Novel small molecule inhibitors of human RANKL

Vagelis Rinotas1,2, Niki Chalkidi1,2, Foteini Violitzi1,2, Polyxeni Alexiou1, Fotini Liepouri3, Anna Maranti3, Katerina Tsiliouka3, Alexandros Strongilos3, Thanos Papakyriakou1, Christos Papaneophytou4, George Kontopidis4, Elias Couladouros1, Elias Eliopoulos1 & Eleni Douni1,2

1Agricultural University of Athens, Athens, Greece; 2B.S.R.C. “Alexander Fleming”, Athens, Greece; 3pro-ACTINA SA, Koropi Attikis, Greece; 4Centre for Research and Technology-Thessaly (CE.RE.TE.TH.), Karditsa, Greece.

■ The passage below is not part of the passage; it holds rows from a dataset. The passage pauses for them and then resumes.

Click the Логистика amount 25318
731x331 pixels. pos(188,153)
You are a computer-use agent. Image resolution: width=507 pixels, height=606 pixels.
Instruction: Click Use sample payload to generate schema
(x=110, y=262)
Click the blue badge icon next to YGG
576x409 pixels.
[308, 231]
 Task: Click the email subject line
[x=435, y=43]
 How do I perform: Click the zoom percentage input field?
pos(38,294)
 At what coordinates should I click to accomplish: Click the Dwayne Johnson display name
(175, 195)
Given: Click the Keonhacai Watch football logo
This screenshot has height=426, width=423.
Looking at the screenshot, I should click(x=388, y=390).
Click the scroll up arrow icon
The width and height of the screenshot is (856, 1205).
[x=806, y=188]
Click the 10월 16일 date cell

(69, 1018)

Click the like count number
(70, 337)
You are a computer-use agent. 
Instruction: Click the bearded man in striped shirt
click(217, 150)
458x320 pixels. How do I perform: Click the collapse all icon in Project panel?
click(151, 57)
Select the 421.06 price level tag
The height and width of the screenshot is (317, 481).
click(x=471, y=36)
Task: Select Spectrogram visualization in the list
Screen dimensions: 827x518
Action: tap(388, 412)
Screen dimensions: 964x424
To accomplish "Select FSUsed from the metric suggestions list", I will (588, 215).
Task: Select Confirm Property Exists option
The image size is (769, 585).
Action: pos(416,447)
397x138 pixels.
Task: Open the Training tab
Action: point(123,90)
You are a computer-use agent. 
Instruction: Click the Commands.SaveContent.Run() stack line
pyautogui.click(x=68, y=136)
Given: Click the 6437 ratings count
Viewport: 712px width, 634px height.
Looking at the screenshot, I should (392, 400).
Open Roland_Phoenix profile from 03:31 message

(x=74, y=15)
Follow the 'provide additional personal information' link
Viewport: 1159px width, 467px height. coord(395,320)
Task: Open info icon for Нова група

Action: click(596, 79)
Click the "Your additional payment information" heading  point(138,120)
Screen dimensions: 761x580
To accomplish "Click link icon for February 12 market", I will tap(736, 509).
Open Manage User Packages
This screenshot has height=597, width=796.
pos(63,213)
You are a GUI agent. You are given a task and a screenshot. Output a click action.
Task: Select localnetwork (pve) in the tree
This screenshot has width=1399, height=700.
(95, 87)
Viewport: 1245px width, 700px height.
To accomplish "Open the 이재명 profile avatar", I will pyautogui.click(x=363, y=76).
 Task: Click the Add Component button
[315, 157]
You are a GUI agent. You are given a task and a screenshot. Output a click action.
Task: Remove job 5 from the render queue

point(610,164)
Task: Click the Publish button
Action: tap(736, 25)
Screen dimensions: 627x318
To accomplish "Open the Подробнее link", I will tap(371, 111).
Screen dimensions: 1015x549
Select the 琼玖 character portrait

Receptor activator of nuclear factor-κB ligand (RANKL), a trimeric tumour necrosis factor (TNF) superfamily member, is the central mediator of osteoclast formation and bone resorption. Functional mutations in RANKL lead to human autosomal recessive osteopetrosis, whereas RANKL overexpression has been implicated in the pathogenesis of bone degenerative diseases such as osteoporosis. Following a forward genetics approach, we have recently shown that a novel loss-of-function allele of Rankl with a glycine-to-arginine susbstitution at codon 278, causes severe recessive osteopetrosis in mice due to inhibition of RANKL trimerisation. Notably, SPD304, a small molecule inhibitor of TNF trimerisation, also binds and inhibits RANKL, suggesting similar inhibitory mechanisms. However, SPD304 displays high cell toxicity. Based on the trimeric structure of RANKL and its interaction with SPD304, novel small molecules were designed to abrogate RANKL trimer formation and biological function while also displaying lower toxicity. Of the 72 SPD304-like derivatives synthesised and tested, 8 displayed complete inhibition of human RANKL-induced osteoclastogenesis at 5 μM without affecting the differentiation of the preosteoblastic MC3T3-E1 cells. Notably, these compounds were significantly less cytotoxic compared with SPD304 as shown by MTT. Moreover, the most effective small molecule inhibitors dissociated human RANKL trimers as shown by cross linking and western blot and suppressed the activation of NFATc1, the master regulator of osteoclast formation. Our research identified potent small molecule inhibitors of human RANKL designed to target and block its trimerisation. The more effective inhibitors will be further evaluated in vivo using our unique human RANKL-expressing transgenic mouse models of osteoporosis.

Disclosure: The authors declared no competing interests. This work was funded by project TheRAlead (09ΣϒN-21-784) which is Co-financed by the European Union (European Regional Development Fund) and Greece, Operational Program “Competitiveness & Entrepreneurship”, NSRF 2007-2013 in the context of GSRT-National action “Cooperation”.